Tapi bagi Julie, senyum itu benar-benar tak bermakna. Mata pemilik senyum itu tak menampakkan adanya kehangatan. Mata itu begitu dingin hingga yang Julie rasakan hanyalah kehampaan. Dia menepis tangan Sean dan mengamati sosok sempurnanya. Dia menghela nafas, menyampaikan isyarat bahwa dia benar-benar terganggu.

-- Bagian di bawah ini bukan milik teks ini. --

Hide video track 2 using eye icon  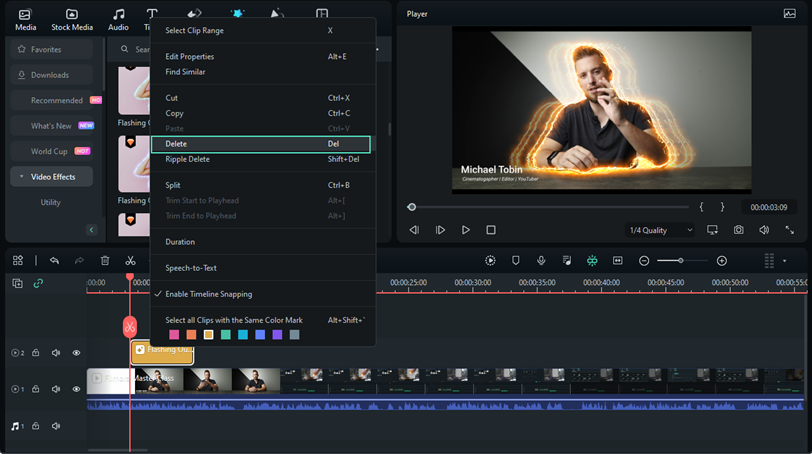(76, 353)

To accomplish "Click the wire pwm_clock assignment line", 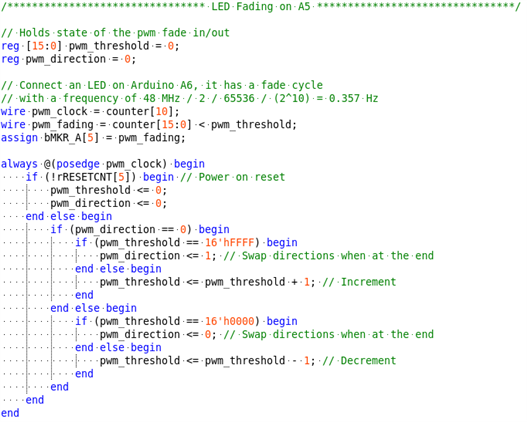I will click(x=90, y=111).
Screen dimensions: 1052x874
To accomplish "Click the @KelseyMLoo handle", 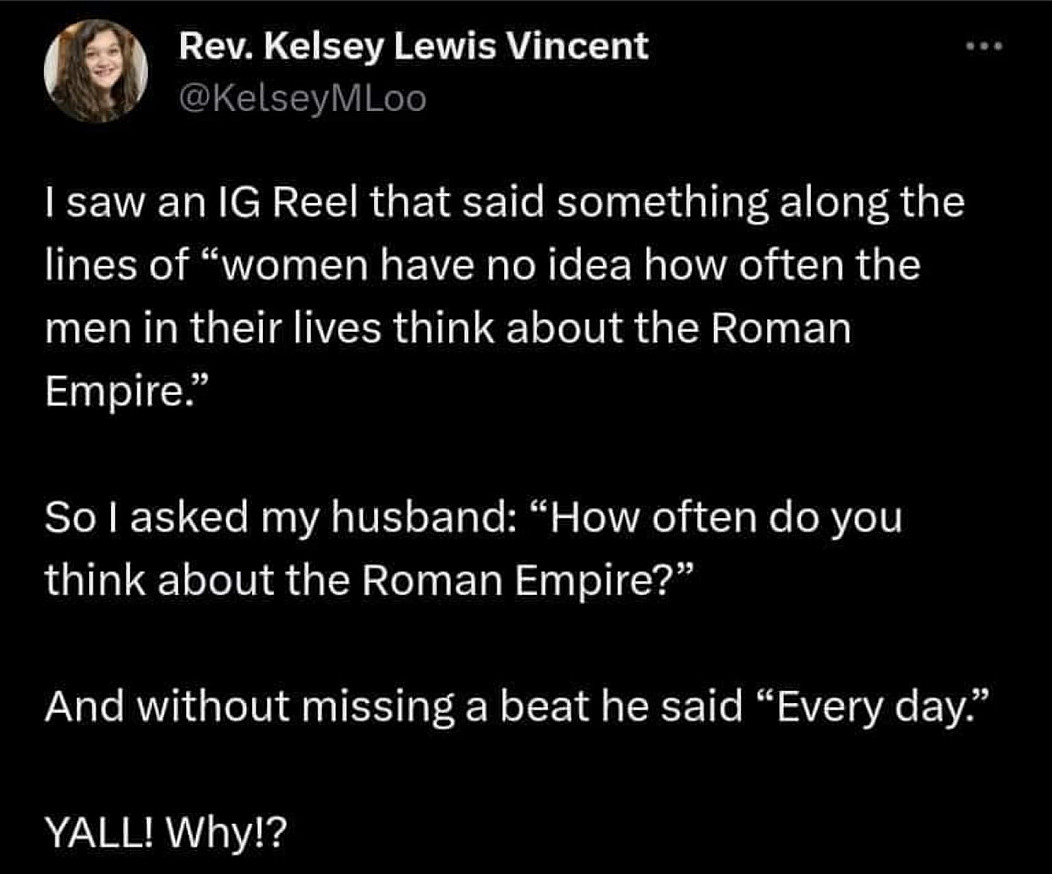I will [303, 97].
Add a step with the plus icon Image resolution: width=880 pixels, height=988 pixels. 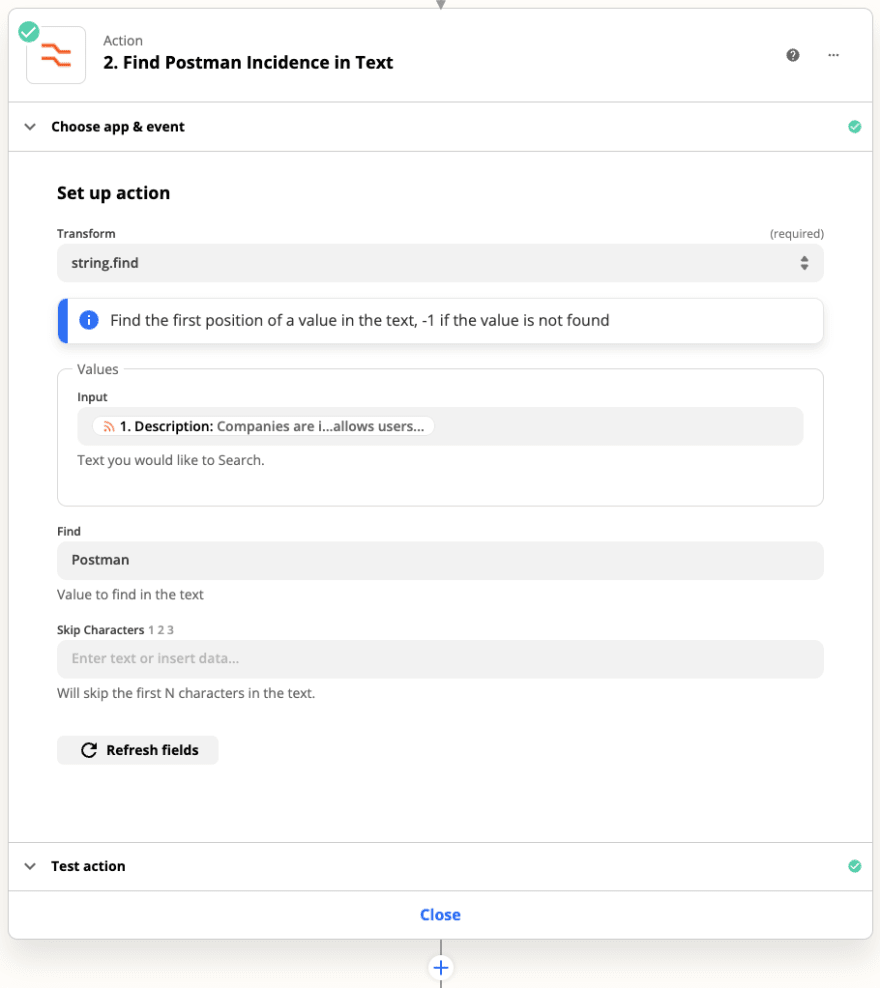pyautogui.click(x=441, y=967)
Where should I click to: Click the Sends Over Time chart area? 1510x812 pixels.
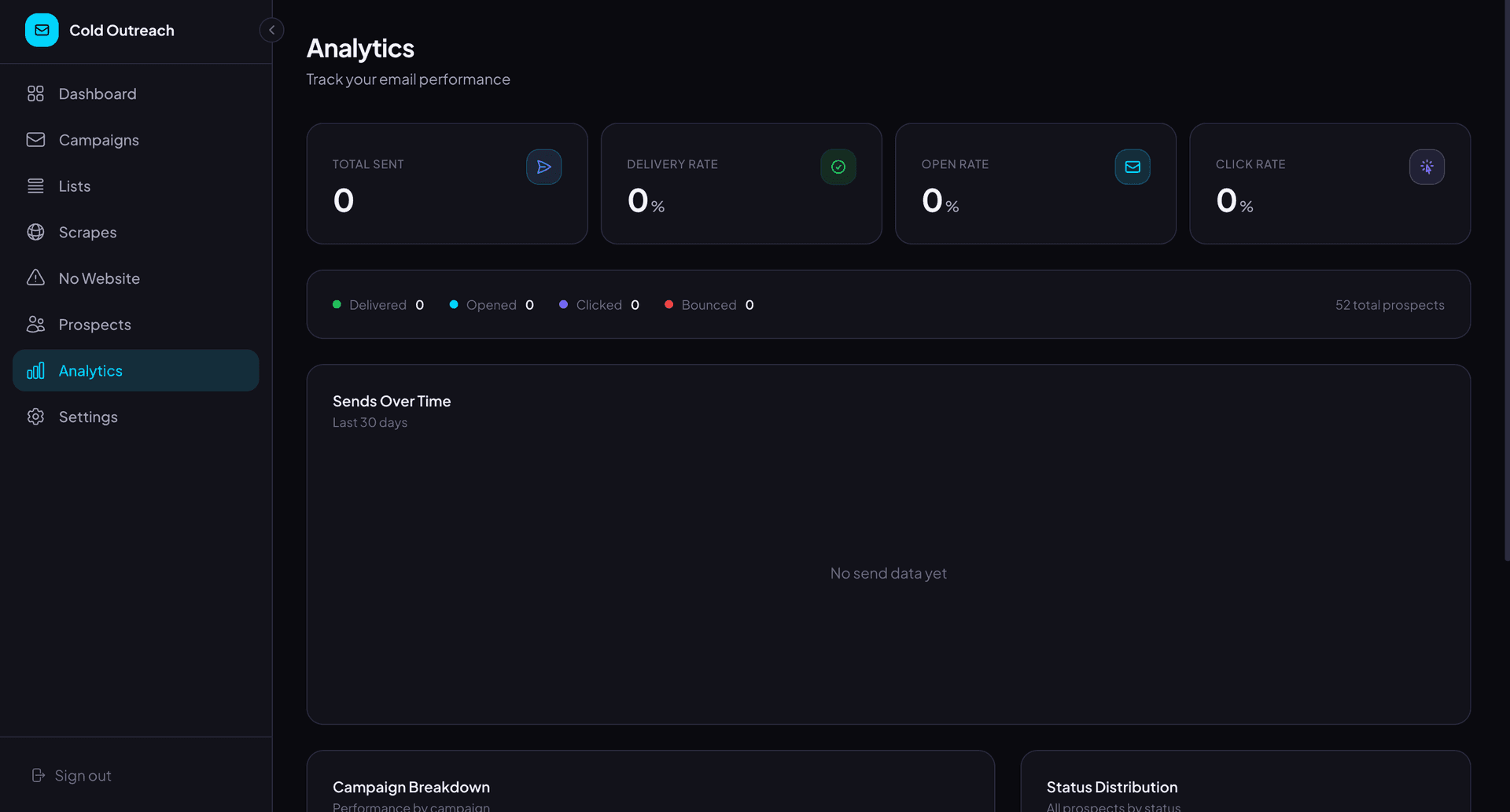888,573
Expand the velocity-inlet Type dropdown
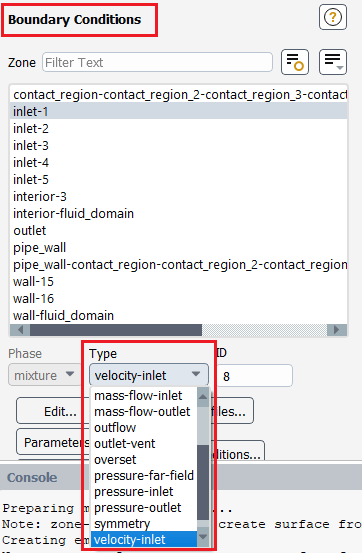The image size is (362, 553). coord(149,375)
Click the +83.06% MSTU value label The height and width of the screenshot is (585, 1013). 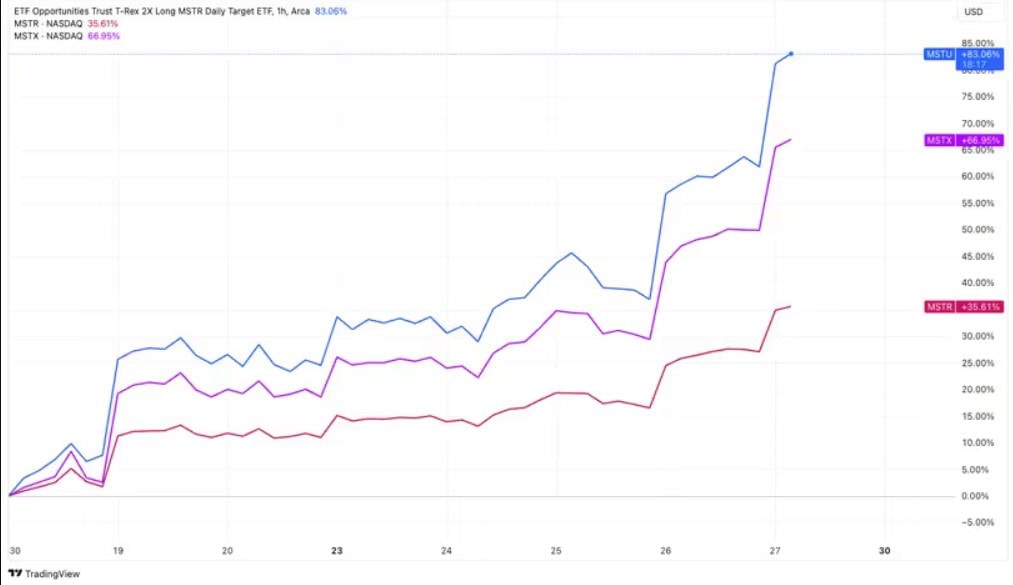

“Kau lihat temanku itu,” Julie menunjuk wanita yang melayani Sean tadi. “Dia sangat amat tertarik padamu. Kenapa kau tidak mengajaknya saja? Aku tidak berminat. Jadi, berhenti membuntutiku seperti psikopat gila dan cari wanita lain. Semoga hari anda menyenangkan, sir.”

Dan Julie berlari menjauh dari Sean.

Dia mendengar kekehan ringan dibalik bahunya. Kurang ajar!

*****

“Dimana kau bertemu kekasih tampanmu itu?”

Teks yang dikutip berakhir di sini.